I've been blind and foolish to God. I've been crying out for Him to open my eyes and He is so faithful. I know that I can ask for anything in His Name, and, believing, I will receive. Prayer for the win! We are His children; not beggars. We dance and rejoice in His Presence. He gives perfect gifts. We trust and obey with patience and perseverance. We love you Jesus! Happy New Year!!!!!
"Assuredly I say to you, if you have faith and do not doubt, you will not only do what was done to the fig tree, but also if you say to this mountain, 'Be removed and be cast into the sea,' it will be done. And whatever things you ask in prayer, believing, you will receive." --Matthew 21:21-22
"Assuredly, I say to you, unless you are converted and become as little children, you will by no means enter the kingdom of heaven." --Matthew 18:3
Tuesday, December 20, 2011
Love & Fear
Like the new blog look?
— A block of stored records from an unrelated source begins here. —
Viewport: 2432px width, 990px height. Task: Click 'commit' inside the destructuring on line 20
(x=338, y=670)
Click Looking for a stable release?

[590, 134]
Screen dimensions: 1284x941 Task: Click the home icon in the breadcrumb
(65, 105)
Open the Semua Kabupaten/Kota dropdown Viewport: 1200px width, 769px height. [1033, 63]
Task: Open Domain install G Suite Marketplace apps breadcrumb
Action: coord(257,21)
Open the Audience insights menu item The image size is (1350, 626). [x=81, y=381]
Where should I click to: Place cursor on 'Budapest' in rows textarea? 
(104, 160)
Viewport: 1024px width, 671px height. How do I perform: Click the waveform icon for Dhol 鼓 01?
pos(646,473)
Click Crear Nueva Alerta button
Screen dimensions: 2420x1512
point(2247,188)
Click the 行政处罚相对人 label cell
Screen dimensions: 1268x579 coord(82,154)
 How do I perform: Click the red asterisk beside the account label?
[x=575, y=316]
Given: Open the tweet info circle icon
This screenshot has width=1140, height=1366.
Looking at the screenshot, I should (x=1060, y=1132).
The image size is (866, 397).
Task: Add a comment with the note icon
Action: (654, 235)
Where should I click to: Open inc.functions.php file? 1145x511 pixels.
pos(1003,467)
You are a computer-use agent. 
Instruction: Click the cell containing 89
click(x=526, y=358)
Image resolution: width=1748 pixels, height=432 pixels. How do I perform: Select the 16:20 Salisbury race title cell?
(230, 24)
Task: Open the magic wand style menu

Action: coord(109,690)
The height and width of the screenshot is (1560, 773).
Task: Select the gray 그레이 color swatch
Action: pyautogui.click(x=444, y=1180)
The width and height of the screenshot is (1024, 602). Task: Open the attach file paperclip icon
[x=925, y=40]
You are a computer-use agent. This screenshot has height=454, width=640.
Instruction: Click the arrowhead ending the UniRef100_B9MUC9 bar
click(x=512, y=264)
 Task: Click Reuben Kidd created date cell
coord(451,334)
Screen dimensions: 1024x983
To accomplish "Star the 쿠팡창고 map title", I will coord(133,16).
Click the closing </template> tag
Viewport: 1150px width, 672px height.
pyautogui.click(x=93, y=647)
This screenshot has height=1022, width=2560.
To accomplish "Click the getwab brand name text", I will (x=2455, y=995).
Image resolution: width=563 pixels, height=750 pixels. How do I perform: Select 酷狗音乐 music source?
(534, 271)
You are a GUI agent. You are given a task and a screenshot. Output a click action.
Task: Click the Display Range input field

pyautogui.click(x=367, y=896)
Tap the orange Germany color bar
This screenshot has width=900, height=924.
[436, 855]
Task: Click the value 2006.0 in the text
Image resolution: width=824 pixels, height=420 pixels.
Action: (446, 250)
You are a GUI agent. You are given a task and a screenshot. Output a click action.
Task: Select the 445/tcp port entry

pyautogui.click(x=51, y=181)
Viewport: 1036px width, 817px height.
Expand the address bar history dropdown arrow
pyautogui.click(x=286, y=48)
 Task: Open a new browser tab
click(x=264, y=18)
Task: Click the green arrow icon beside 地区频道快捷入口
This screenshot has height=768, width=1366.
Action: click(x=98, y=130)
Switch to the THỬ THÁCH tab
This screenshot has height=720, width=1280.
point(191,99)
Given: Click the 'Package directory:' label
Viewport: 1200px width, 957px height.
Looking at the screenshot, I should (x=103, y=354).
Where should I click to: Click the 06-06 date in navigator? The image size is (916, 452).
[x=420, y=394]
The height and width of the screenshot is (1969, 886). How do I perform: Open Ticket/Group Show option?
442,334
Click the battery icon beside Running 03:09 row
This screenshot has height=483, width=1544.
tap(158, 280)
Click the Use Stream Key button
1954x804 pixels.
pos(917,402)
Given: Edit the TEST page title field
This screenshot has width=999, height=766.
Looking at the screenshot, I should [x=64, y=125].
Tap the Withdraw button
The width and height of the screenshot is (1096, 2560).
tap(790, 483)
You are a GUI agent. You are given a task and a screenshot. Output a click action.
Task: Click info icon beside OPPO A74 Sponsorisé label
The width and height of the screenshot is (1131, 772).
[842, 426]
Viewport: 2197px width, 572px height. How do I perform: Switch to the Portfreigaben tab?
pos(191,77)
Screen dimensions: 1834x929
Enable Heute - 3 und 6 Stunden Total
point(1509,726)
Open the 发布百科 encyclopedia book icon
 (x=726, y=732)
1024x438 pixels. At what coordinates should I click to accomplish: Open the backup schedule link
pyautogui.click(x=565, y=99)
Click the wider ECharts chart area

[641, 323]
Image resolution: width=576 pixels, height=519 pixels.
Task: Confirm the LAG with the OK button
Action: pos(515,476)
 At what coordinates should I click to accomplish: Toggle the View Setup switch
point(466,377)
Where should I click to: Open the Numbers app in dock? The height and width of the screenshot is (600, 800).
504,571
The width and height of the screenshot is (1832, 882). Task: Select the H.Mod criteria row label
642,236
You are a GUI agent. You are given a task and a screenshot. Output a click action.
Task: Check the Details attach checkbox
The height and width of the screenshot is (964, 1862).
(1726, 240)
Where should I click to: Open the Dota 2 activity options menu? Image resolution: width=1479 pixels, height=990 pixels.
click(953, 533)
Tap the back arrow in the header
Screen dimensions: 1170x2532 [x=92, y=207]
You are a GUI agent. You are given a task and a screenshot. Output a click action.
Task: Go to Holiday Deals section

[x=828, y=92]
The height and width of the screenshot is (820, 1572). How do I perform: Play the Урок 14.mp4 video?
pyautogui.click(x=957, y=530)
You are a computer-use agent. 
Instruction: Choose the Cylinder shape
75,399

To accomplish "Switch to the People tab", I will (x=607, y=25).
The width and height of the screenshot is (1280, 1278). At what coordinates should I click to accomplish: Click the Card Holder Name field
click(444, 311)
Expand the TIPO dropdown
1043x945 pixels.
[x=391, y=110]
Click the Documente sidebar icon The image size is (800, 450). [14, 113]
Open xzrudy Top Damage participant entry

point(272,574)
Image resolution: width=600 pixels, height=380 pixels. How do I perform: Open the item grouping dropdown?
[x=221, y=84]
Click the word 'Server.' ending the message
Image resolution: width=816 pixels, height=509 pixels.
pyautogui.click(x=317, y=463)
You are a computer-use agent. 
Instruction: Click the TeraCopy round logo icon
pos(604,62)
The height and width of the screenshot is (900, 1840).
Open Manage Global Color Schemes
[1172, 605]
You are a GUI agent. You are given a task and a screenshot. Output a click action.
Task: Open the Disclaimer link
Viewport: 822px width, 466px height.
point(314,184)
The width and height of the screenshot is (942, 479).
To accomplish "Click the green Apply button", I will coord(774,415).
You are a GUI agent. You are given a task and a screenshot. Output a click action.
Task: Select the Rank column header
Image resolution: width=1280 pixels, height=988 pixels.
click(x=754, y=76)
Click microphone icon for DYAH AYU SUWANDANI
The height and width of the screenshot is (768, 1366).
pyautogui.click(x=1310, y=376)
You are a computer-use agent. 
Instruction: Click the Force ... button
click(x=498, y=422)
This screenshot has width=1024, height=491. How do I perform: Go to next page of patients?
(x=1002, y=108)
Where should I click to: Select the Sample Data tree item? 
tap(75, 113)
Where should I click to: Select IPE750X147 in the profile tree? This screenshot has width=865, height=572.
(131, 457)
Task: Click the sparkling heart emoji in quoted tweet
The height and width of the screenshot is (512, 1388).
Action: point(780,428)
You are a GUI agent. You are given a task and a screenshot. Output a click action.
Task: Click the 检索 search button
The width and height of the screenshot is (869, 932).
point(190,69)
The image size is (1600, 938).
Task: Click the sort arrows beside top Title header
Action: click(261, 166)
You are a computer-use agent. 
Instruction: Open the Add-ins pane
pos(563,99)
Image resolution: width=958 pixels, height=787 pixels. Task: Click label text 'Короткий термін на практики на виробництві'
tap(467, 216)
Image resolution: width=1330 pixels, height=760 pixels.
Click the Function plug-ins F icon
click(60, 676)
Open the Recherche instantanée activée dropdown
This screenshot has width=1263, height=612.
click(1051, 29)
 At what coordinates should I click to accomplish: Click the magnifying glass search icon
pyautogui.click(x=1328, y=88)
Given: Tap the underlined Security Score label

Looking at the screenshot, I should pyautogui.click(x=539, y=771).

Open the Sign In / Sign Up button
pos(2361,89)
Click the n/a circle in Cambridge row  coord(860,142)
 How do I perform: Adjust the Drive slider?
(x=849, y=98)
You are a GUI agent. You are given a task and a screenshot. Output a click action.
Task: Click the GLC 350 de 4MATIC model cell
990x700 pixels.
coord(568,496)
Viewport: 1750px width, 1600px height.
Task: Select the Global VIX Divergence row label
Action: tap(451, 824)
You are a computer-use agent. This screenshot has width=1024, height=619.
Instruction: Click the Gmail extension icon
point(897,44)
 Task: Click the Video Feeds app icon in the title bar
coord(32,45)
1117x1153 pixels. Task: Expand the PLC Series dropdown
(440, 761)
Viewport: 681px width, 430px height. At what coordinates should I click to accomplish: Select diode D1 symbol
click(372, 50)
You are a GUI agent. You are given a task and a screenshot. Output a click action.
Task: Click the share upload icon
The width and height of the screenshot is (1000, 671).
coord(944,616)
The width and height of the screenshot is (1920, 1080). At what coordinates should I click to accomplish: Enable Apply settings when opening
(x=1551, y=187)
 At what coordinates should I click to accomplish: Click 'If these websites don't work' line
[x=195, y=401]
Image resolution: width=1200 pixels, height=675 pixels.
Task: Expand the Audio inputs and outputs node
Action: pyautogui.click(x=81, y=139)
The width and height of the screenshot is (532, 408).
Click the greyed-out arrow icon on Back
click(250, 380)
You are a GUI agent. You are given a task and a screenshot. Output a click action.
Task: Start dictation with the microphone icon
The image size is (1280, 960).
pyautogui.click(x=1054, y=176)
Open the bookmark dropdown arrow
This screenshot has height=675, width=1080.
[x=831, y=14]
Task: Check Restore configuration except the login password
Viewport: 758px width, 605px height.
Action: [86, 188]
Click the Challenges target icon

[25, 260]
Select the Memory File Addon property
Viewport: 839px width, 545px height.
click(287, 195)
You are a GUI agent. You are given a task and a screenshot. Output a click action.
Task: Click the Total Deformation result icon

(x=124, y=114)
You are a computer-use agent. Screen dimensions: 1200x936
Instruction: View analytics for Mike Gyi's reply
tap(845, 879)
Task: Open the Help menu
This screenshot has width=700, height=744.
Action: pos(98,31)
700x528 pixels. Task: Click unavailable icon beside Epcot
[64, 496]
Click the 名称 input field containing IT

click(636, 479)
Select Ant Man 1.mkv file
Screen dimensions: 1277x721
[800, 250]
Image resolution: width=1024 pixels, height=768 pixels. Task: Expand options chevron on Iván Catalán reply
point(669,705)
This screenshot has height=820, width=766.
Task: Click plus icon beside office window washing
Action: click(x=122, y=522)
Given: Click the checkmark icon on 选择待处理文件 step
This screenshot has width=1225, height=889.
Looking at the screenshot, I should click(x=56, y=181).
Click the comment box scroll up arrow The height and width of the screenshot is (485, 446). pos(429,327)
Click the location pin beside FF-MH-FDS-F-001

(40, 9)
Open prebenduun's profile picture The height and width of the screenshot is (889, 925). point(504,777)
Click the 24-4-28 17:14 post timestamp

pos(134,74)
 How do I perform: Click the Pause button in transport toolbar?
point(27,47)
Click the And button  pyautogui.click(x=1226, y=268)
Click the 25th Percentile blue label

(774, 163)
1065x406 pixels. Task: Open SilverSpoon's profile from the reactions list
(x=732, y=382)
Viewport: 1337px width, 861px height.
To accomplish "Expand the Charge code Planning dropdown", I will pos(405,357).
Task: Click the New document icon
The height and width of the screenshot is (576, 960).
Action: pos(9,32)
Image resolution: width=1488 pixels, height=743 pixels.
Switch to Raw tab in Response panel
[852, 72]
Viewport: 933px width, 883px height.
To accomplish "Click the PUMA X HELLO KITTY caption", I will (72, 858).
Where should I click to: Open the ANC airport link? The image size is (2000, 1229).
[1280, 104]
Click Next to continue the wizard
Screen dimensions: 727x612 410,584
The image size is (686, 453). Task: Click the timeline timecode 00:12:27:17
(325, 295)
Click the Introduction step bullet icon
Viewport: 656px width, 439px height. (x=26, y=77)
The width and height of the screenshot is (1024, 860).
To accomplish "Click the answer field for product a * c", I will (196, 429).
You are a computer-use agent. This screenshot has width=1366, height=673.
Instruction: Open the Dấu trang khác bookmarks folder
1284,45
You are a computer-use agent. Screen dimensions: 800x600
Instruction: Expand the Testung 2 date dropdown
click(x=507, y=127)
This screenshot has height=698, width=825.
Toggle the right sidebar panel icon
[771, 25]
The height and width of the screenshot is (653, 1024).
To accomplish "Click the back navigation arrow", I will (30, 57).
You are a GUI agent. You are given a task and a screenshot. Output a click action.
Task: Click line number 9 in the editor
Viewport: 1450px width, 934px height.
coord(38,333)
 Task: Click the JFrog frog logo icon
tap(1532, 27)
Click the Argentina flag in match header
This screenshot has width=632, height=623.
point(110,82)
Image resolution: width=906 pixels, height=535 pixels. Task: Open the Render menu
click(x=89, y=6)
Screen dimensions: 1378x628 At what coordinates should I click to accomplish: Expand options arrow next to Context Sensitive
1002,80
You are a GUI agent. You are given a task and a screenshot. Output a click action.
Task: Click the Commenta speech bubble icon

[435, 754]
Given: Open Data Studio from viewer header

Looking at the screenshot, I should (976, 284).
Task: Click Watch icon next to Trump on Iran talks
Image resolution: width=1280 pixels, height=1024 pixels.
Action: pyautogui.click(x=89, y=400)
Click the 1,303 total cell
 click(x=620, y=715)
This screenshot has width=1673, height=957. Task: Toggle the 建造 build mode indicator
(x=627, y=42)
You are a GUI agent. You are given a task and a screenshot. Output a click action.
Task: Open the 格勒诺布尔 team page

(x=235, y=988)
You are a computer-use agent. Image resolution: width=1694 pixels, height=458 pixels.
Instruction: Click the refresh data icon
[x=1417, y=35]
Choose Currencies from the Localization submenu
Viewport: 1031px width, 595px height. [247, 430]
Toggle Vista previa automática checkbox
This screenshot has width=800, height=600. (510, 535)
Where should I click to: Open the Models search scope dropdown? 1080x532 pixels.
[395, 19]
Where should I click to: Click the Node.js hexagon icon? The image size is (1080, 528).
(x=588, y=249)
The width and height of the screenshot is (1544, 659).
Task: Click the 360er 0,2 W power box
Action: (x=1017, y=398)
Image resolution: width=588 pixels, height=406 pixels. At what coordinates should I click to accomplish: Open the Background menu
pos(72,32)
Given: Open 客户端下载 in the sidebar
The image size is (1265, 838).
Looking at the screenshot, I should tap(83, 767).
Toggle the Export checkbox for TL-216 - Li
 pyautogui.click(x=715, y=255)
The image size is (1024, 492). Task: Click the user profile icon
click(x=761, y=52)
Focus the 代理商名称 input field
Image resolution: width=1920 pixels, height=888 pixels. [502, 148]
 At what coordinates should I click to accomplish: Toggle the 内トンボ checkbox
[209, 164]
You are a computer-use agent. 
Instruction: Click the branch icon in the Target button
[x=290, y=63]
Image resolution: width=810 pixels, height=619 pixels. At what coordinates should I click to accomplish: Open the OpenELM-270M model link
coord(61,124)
Haha, it's the best Christmas one I could find... I suppose I should just start making my own, since I have the whole Adobe Creative Suite? :)
Anyway... God is doing some deep work in me. I still feel like I've been missing something.. something big.. and I think it's Love. God's Love.. the kind that drives me to do every single thing that I do. To get up... to hang out with people, art, clothe myself.. hehe.. but seriously. I feel like I have been doing most things in my own strength, and I think that I am scared to really truly, deeply (truly lovely deeply.. lol), let go. I'm scared of something, and I don't even know what it is. I have been such a slave to fear, and it just needs to go. I walk around with so much stupid fear. I think I really fear what people think of me. But I want to overcome this fear, and I think the best way might be by prayer. Prayer is so powerful. Just look at Who you are praying to. The Author of Life. So cool! The Builder of the Unseen. Things we don't see are like physical objects to Him. Like our thoughts.. and like love.. and fear. God sees that. He sees our struggles, and He has compassion. His hearrt is not to leave us in the dust, and when we make mistakes... He wants us to run to Him, and let Him love us, and show us how to be more excellent. We can't look at our own short-comings, because that is so depressing. We MUST look at Him. Gaze, adore, behold, imagine, meditate... on Him because He is beautiful, and you become what you behold.
I'm totally preaching to myself here... I'm waiting to be transformed. Francis Chan asked his wife one day, if she had ever thought about how a caterpillar thinks.. because caterpillars just do their own thing, and take a long nap and wake up and then they can fly! And he goes on to say that that is how we should be when we walk with the Holy Spirit. Our lives as Christians should not be able to be explained any other way that "God did that, not man". And that is what I'm waiting for.
I'm so thankful that I have Jordan with me... we are one flesh, and are battling through this together as one. Learning to, anyway! :) Love you Jordan!
There is no fear in love, but perfect love casts out fear, because fear involves torment. But he who fears has not been made perfect in love. --I John 4:18
Another thing I am going through is discerning His Voice above my own and satan's, because He promises that His sheep will know His Voice.. and I know I'm His sheep! :) yay!